Does this concept work: adding impedance in the form of a tuned parallel circuit in order to tame the current draw of a charging capacitor?
I think the harmonics are produced by capacitor charge spikes. I've seen this on this type of circuit before with a spectrum analyser.
The purpose is to find an efficient way to stop the many harmonics this sort of rectifying circuit produces.
The tank circuit might add ringing (?) but perhaps this would be easier to filter out than the big cap effect.
This is not for a specific circuit right now, just a concept. But down the road I want to power 30w 60v LEDs.

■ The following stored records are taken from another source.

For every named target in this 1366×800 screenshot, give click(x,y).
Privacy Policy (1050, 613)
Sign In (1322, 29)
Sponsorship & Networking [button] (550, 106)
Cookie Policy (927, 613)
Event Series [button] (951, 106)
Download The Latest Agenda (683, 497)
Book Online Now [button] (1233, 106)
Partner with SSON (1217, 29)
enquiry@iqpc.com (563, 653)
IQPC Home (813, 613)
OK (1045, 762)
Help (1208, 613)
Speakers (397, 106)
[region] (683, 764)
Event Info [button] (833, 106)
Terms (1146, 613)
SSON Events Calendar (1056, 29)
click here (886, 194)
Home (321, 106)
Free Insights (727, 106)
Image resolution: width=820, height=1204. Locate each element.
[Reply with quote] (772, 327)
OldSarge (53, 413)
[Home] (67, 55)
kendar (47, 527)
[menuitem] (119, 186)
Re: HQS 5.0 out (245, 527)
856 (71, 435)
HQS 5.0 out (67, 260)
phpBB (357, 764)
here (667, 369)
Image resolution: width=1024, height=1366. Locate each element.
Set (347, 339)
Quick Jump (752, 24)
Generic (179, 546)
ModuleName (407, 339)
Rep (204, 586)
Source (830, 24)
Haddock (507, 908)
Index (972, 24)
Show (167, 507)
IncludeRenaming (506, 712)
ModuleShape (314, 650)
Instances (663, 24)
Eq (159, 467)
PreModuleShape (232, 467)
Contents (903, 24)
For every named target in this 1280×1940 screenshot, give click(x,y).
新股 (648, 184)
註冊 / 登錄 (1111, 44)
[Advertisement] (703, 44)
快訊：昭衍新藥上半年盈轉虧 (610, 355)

I'm not good with simulators.

Thanks, Mark

 

What are you actually seeing - say, on a scope - and what do you want to see instead?

 

By blocking the DC component of the rectifier output you have completely defeated the original purpose of making a DC power supply. The spikes you are seeing may or may not be real. They are sometimes artifacts of uncompensated scope probes.

 

By blocking the DC component of the rectifier output you have completely defeated the original purpose of making a DC power supply. the spikes you are seeing may or may not be real. They are sometimes artifacts of uncompensated scope probes.

So this would completely block the DC pulses? The circuit I drew is theoretical. I was thinking perhaps a tuned circuit that was not in perfect resonance would allow some current through, depending on how far out of resonance the tank circuit was. But I think what you're saying is the resulting current would be sine. Would a diode between the tank circuit and the smoothing cap work?

 

What are you actually seeing - say, on a scope - and what do you want to see instead?

Sorry for the confusion - I'll edit the post - what I drew is just to explore the theory, it's not the circuit that is actually producing the harmonic which I can see on a spectrum analyser - which is a much more complex circuit - but I think the current spikes come from the smoothing cap.

 

So this would completely block the DC pulses? The circuit I drew is theoretical. I was thinking perhaps a tuned circuit that was not in perfect resonance would allow some current through, depending on how far out of resonance the tank circuit was. But I think what you're saying is the resulting current would be sine. Would a diode between the tank circuit and the smoothing cap work?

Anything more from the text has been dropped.